▶ _TASK DESCRIPTION_
For each statement, say yes or no according to the essay on being a coach, and quote the words of the essay that decide it. (a) The conference call was with a group of coaches. (b) When it was the writer's turn, the writer said the favorite part of coaching was helping clients get unstuck. (c) The church member who disagreed with the sermon was a man.

▶ _SUPPLIED TEXT_
A couple of days ago, I was on a conference call with a group of coaches. As part of our introduction, we were invited to share what we love about being a coach.
One coach replied how she loved watching the light bulb go off in her clients as they gain new insights and learning.
Another coach replied how he loved helping clients get unstuck and achieve their goals.
The next coach shared how she loved empowering clients to embrace their strengths and gain confidence in their skills.
I value all those experiences, but when it came my turn to share, I answered, “What I love about being a coach is what it does to me.”
I then briefly elaborated on my answer, but after that call, I kept thinking more about how being a coach has benefitted me.
A better listener
What I love about being a coach, among many things, is how it has helped me become a better listener…not just with my clients, but in all my relationships.
In the past, when I was in conversation with others, I’ve often listened more to my own inner dialogue than the words or the intent of my conversation partner.
For example, when a church member expressed a disagreement with my sermon, what I heard was not a desire from this member to share her understanding of a scripture passage. What I “heard” was my own internal voice telling me how that person was always so “critical.”

Entries for locating text and elements
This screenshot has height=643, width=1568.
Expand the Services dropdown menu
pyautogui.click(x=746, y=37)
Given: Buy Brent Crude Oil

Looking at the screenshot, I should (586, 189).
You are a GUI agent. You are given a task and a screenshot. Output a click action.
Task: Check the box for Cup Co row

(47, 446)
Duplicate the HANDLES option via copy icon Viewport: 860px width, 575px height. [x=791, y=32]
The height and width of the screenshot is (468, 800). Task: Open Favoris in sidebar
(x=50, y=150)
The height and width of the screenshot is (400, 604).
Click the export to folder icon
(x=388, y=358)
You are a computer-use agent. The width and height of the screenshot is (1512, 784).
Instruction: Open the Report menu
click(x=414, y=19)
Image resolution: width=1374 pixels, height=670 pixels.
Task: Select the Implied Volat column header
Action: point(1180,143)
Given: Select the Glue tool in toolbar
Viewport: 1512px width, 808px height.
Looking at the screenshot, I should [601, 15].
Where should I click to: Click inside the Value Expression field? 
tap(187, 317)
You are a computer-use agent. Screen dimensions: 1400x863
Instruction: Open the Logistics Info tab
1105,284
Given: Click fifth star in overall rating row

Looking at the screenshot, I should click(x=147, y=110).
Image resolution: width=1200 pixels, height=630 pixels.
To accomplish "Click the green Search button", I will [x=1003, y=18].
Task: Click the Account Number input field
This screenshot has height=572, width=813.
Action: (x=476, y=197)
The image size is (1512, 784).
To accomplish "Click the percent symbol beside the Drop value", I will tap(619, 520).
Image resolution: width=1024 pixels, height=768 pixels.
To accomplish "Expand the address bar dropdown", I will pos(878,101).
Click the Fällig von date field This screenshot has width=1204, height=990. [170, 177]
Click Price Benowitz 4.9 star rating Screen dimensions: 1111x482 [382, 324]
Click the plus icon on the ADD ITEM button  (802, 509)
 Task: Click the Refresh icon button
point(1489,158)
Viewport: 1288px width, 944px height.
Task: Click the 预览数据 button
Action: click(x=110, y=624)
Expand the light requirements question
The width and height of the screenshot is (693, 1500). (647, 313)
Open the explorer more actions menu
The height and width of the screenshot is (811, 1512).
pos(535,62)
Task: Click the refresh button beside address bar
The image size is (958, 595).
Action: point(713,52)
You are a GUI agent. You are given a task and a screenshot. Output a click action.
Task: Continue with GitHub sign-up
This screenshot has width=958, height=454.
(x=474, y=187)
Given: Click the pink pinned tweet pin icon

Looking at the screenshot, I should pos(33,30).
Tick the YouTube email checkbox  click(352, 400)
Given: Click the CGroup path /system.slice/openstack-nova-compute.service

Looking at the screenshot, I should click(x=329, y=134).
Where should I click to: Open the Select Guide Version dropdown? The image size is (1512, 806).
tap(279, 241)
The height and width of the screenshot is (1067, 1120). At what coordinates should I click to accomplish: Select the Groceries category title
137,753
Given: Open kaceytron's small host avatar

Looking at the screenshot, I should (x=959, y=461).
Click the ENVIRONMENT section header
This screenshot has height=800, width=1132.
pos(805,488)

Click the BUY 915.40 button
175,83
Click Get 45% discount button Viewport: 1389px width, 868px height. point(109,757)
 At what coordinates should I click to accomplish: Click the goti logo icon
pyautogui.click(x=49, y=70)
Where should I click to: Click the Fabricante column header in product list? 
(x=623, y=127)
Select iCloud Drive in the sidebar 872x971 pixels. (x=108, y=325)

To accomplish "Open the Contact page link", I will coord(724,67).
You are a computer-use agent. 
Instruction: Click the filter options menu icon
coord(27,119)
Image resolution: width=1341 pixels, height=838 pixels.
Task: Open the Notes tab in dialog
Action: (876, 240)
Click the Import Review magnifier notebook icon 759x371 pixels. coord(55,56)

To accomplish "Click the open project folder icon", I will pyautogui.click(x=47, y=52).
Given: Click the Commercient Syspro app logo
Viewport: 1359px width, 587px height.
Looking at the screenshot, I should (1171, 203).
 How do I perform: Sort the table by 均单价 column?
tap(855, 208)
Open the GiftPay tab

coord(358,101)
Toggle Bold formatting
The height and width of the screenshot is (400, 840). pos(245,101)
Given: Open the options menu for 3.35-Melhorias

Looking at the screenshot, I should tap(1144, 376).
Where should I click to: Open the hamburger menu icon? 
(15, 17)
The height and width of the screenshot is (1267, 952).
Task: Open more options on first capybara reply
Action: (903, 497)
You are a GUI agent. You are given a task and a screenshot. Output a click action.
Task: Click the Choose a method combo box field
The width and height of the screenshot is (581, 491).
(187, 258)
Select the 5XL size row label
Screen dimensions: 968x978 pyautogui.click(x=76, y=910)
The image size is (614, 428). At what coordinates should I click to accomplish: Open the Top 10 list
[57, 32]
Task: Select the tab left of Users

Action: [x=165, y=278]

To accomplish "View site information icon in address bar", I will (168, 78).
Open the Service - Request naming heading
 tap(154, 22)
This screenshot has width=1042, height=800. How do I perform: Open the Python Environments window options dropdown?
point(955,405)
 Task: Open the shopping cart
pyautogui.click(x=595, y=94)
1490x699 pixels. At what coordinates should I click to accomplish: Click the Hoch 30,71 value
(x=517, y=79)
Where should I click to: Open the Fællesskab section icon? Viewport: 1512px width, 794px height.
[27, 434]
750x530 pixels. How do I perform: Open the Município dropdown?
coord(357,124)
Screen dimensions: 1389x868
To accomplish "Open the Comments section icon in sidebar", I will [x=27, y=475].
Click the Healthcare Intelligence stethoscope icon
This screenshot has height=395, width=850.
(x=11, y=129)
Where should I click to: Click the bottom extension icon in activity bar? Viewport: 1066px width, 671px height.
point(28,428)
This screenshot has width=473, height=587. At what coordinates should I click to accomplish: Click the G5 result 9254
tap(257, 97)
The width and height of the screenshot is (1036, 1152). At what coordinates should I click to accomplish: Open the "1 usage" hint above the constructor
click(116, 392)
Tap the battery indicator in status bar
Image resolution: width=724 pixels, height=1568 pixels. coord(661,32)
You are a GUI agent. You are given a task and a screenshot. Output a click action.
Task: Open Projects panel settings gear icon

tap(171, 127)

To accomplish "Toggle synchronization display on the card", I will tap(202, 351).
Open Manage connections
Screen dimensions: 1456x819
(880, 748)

▶ _EXERCISE ANSWER_
(a) Yes: "I was on a conference call with a group of coaches."
(b) No: "What I love about being a coach is what it does to me."
(c) No: "a desire from this member to share her understanding of a scripture passage"